- **TRECHO SELECIONADO**
___

Gabas: reforma recria o trabalho infantil de forma brutal!
PHA: Eu vou conversar agora com Carlos Gabas, que foi Ministro da
Previdência duas vezes no Governo Lula e uma vez no Governo Dilma. Ministro,
qual é o impacto dessa medida da Reforma da Previdência apresentada pelo
Governo e que faz com que só receba a Previdência integral quem completar 49
anos de contribuição?
Carlos Gabas: O impacto é
muito pesado, muito forte sobre os trabalhadores, especialmente aqueles mais
pobres, que têm menor qualificação, menor salário e que começam muito cedo no
mercado de trabalho. A transição que foi colocada é muito dura. Na verdade, não
teve nenhuma discussão com a sociedade. Ela abrange de uma maneira muito ampla
o universo previdenciário. O que tem que ficar bem claro é que nós não estamos
falando de uma parcela rica da população, mas de pessoas pobres. A Previdência
paga salários de até R$ 5.189. Eu não posso dizer que uma família que tem essa
renda é rica. E, na sua grande maioria, mais de dois terços dos benefícios da
Previdência, dos mais de 34 milhões de benefícios, são de um salário mínimo:
então, estamos falando de gente pobre! Isso significa que, ao fazer uma
modificação dura como essa, você está penalizando a parte mais pobre da
população.
PHA: Você podia dar uma ideia do impacto das regras de transição ?
Lembrando que a proposta apresentada institui como regra de transição o
pedágio de 50% sobre o tempo de contribuição para quem está perto de se
aposentar, – homens acima de 50 anos e mulheres acima de 45 –, o que põe fim à
fórmula 85/95.
CG: Nós trabalhávamos,
primeiro, com uma compreensão de que nós estamos lidando com gente pobre.
Segundo, que é uma política social que distribui renda, que trabalha com o
bem-estar da sociedade. Então, qualquer mudança de regra é sensível para as
pessoas. A transição de uma regra para outra deve ser suave. Vamos pegar uma
trabalhadora de 44 anos que já tinha 29 de contribuição - faltava um para ela
se aposentar: ela vai se aposentar agora só aos 65 anos de idade! É uma virada
de mesa muito grande para cima de inúmeros trabalhadores.
PHA: Vamos falar, então, da questão da idade mínima, que pretende
institui 65 anos para todos darem entrada no pedido de aposentadoria e, além
disso, o trabalhador tem de ter, nessa idade, ao menos 25 anos de contribuição.
Qual o impacto disso?
CG: Primeiro, ele [o
impacto] é muito mais forte para as mulheres. A mulher, por todo o conjunto de
situações e dificuldades que ela enfrenta na sociedade - discriminação no
trabalho, na renda, em casa, parcela de responsabilidade muito maior na criação
dos filhos, enfim, uma dupla, tripla jornada... Por isso é que a Constituição
previa um tratamento diferenciado para as mulheres. A regra proposta trata todo
mundo igual. E mais: ela impõe uma idade mínima de 65 anos que não é fixa: cada
vez que o IBGE detectar o aumento da expectativa de sobrevida, há um artigo na
PEC que obriga que essa idade suba de acordo com essa sobrevida. Só para você
ter uma ideia: nos últimos 10 anos, a expectativa de sobrevida cresceu 4,6
anos. Se isso estivesse vigente lá atrás, a idade mínima já seria quase 70
anos.

___

- **ITENS ARMAZENADOS**
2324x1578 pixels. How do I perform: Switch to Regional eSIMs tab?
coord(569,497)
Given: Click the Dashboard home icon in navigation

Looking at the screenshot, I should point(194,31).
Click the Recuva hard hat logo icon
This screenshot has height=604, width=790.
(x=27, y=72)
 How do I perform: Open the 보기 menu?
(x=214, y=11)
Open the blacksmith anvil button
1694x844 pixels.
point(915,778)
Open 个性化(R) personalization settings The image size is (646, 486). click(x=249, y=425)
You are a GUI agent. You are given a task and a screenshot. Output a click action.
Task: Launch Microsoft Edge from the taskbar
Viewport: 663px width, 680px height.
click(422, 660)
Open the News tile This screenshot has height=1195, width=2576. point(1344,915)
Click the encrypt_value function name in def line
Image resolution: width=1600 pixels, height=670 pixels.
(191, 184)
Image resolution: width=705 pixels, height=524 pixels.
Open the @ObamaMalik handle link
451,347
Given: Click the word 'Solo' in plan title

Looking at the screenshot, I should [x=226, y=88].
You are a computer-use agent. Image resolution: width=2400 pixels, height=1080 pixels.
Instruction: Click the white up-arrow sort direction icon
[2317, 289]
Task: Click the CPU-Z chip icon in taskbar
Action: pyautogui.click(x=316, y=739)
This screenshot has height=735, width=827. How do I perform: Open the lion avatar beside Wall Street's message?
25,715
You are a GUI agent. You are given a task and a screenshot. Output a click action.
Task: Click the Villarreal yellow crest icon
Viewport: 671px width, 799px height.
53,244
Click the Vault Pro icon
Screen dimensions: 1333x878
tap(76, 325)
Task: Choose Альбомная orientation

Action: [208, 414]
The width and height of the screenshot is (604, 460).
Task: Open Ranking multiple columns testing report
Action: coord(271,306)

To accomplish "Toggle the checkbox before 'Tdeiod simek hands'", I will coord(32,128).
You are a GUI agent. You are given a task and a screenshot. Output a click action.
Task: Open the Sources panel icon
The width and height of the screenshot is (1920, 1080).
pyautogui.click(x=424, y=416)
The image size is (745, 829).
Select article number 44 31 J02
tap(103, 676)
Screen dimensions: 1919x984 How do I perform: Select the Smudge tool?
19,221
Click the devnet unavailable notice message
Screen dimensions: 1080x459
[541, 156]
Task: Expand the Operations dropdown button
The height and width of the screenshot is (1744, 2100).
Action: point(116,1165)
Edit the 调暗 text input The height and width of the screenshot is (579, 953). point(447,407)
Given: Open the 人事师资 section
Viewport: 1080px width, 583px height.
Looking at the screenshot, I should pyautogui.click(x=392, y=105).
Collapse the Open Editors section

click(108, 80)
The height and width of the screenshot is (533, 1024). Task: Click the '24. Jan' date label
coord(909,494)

___

- **REQUISITOS**
**1)** Segundo a entrevista sobre a reforma da Previdência, quantos anos de contribuição a medida exige para que alguém receba a Previdência integral?
**2)** Na entrevista sobre a reforma da Previdência, reescreva o trecho entre "Lembrando que a" e "fórmula 85/95.", inclusive, trocando "pedágio" por "acréscimo".
**3)** Escreva o que vem a seguir na entrevista sobre a reforma da Previdência, a partir do ponto em que ela termina.

- **TAREFAS RESOLVIDAS**
**1)** São exigidos 49 anos de contribuição.

**2)**
Lembrando que a proposta apresentada institui como regra de transição o
acréscimo de 50% sobre o tempo de contribuição para quem está perto de se
aposentar, – homens acima de 50 anos e mulheres acima de 45 –, o que põe fim à
fórmula 85/95.

**3)**
PHA: Vamos tocar agora num outro ponto que, aparentemente, chocou
até o Paulinho da Força, que, como se sabe, trabalhou entusiasmadamente pelo
Golpe: é a questão da mudança no cálculo. O valor do benefício será determinado
a partir do equivalente a 51% do valor médio das 80 remunerações mais elevadas
registradas desde 1994, acrescido de 1 ponto percentual para cada ano de
contribuição. Isso, na sua opinião, vai significar que tipo de correção do
valor?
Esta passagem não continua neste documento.